C vs. C++ Test

The template efficiency test was sort of my own idea one day, when I had nothing better to do (what a nerd, huh?). Basically, I wanted to see just how efficient the template collection classes in C++ were, and how the would compare to C. I went through several versions of tests, but finally decided on what I think was a fair test, which is documented here. I make no claims about it's accuracy, except for the items that I point out, and I acknowledge that this is by no means a complete test. I also do not intend this to be a 'which is better' issue. As with all things in life, everything has a place, C, C++, VB, you name it. I do not subscribe to language snobbery, and I have used professionally Assembly (Z80 and Intel), C, C++, VB, Delphi, and VBA.

What is efficiency?

An important question. Efficiency can be measured as either the size of the code, or, how fast it executes. If a program is large, then it could be called inefficient because it uses too much memory. If a program is slow, then it can be called inefficient because it takes to long to execute. Most of the time, but not all of the time, these two measurements are a sort of see-saw. Larger programs are actually usually faster, and smaller programs are usually smaller. For example, a macro is faster than a function, because there is no call and return overhead, but, since the macro is replicated every time you use it, it makes larger code. For this reason, many compilers have options to favor either small programs, or fast programs, but not both.

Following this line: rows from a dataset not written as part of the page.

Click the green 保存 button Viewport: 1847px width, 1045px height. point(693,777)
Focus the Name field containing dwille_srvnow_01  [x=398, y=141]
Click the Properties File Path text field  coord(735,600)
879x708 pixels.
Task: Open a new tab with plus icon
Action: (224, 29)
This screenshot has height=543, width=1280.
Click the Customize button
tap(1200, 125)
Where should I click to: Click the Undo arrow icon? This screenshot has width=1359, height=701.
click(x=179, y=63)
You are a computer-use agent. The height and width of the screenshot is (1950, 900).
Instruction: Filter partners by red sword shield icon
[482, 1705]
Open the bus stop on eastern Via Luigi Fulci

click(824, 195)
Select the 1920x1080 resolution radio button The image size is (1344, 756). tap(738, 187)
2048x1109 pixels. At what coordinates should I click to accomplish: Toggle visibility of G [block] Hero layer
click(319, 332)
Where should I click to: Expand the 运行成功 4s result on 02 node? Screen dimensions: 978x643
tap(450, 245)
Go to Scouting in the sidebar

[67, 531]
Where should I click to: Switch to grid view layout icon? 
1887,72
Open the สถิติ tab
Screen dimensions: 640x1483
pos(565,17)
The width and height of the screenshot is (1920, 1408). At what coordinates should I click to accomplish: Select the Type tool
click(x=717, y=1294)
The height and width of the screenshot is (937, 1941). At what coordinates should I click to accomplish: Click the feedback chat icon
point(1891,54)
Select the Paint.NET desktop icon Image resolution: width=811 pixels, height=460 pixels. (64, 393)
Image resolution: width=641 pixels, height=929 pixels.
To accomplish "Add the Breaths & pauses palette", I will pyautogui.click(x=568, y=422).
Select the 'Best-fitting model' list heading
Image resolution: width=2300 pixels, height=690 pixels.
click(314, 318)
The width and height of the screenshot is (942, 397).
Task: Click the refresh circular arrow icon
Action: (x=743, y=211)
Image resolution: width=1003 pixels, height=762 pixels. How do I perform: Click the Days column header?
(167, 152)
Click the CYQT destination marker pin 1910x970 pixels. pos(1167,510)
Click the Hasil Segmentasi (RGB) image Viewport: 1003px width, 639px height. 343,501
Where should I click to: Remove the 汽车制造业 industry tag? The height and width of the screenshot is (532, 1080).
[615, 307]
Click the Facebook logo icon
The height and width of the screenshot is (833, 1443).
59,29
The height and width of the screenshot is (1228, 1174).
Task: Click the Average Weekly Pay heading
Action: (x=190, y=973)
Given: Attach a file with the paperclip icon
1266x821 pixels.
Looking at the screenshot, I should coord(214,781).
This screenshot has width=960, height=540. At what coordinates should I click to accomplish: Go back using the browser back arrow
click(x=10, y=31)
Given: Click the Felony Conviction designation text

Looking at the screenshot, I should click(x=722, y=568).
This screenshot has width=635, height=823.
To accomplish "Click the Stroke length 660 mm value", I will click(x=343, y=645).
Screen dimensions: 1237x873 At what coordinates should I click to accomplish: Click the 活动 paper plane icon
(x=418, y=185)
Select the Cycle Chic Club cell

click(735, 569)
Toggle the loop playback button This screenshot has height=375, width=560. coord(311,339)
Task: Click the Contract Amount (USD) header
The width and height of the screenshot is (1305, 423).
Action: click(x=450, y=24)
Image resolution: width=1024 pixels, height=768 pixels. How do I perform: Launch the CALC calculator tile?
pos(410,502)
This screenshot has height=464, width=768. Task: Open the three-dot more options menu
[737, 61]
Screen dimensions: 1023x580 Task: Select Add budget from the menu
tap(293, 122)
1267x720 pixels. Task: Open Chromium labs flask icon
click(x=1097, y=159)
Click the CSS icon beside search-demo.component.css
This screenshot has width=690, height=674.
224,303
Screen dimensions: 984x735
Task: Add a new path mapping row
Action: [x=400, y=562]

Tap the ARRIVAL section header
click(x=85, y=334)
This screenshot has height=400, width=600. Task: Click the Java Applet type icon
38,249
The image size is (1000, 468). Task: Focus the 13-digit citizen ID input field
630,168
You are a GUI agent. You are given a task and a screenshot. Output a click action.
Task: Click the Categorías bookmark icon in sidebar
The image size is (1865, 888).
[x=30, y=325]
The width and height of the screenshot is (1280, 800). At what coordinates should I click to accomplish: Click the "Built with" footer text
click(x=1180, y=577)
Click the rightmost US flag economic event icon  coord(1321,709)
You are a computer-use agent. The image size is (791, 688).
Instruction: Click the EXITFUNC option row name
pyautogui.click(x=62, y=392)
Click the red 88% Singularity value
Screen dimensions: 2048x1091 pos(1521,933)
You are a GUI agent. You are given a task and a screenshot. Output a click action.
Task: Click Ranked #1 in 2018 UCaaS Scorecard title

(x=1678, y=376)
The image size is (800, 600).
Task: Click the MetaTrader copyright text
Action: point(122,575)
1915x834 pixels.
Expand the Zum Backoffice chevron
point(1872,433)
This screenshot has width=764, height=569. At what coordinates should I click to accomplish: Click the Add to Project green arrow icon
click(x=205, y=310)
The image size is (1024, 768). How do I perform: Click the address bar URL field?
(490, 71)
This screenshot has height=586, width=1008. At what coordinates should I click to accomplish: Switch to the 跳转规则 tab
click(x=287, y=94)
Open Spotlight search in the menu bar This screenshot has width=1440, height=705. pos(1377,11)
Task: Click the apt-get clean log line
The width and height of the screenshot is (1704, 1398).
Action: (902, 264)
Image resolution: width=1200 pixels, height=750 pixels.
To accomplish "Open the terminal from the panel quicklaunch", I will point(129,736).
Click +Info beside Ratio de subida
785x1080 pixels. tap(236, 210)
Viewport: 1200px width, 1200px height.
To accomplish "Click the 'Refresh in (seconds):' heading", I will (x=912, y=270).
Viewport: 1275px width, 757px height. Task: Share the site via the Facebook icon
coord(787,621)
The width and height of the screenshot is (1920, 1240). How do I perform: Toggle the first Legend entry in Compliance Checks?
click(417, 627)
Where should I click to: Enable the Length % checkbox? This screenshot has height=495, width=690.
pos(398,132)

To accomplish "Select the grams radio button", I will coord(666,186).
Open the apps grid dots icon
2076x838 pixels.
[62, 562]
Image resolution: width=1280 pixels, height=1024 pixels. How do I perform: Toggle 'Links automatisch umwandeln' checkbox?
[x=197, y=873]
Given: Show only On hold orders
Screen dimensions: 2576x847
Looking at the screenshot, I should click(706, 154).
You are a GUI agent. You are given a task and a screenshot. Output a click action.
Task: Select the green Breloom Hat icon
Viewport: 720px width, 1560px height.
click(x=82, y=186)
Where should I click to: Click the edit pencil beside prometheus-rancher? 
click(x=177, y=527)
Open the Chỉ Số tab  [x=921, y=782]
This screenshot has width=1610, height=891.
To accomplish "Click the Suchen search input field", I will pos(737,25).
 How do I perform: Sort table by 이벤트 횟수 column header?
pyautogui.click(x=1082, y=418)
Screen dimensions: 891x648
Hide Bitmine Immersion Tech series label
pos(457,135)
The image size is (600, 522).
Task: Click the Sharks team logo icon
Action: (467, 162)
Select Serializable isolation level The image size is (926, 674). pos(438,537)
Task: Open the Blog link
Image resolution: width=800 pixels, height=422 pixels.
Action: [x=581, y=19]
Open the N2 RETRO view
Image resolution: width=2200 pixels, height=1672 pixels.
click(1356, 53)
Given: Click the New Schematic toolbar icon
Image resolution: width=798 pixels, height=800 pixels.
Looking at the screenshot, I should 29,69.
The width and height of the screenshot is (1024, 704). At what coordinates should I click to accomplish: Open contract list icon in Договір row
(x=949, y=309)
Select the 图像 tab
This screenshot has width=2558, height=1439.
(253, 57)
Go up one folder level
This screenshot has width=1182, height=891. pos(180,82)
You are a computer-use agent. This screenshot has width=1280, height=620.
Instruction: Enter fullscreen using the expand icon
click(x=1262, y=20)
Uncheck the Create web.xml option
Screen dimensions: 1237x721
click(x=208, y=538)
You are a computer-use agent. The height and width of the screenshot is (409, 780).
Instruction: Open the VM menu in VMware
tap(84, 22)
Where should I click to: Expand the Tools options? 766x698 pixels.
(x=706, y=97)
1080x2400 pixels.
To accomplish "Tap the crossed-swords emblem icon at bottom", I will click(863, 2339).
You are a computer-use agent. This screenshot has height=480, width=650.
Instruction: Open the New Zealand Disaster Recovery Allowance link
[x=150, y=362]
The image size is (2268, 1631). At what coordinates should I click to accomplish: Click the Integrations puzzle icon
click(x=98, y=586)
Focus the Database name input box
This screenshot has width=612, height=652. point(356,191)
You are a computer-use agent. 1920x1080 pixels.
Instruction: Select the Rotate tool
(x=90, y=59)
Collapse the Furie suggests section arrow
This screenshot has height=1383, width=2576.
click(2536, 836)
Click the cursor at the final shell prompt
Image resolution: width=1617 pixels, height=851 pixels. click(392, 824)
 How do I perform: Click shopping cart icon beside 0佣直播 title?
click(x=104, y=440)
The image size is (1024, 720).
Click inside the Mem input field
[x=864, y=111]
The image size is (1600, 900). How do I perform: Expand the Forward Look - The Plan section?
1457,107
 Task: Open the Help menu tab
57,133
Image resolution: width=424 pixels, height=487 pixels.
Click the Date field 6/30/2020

There is yet another measurement for efficiency that is often overlooked: Programmer Time. Let's face it, if we all wanted the absolute fasted and smallest code, we would be using assembly language, and hand coding and optimizing every single section of code. But, this isn't really practical. A typical Windows program can be from 500K to 1.5M in size, not due entirely to 'bloated' code, but to the simple fact that it is a large, complex program with many features. Word, is about 5M, and I'd like to see someone write that entirely in assembly language, optimizing each line of code. Maybe they would get it down to 2.5M, but does that really make a difference to me, on my 13G hard drive and 450MHz machine?

All too often, I've come across some incredibly complex and fast code in a program, that may have been rewarding for the author, but I have to think to myself, "Didn't they have anything better to do?". Who can read it? Who can modify it when they get hit by a truck? These are all legitimate business questions. I once had a valuable lesson, when as a consultant after having my code reviewed, I was told it was "too slick", and they didn't want that. They wanted something they could manage after I left the project.

And of course, all things must be put into perspective. Not everything needs to be optimized. For example, there's no need to optimize text output. Since the days of the 4.77Mhz 8088 and even before, computers have been outputting text much faster than any human can possibly read. Or, sorting strings. If you are sorting as little as several hundred strings, just about any method will do it in the blink of an eye. And if you've got a zillion strings, then you probably shouldn't be sorting it, you should be creating an index of some sort, or linked list.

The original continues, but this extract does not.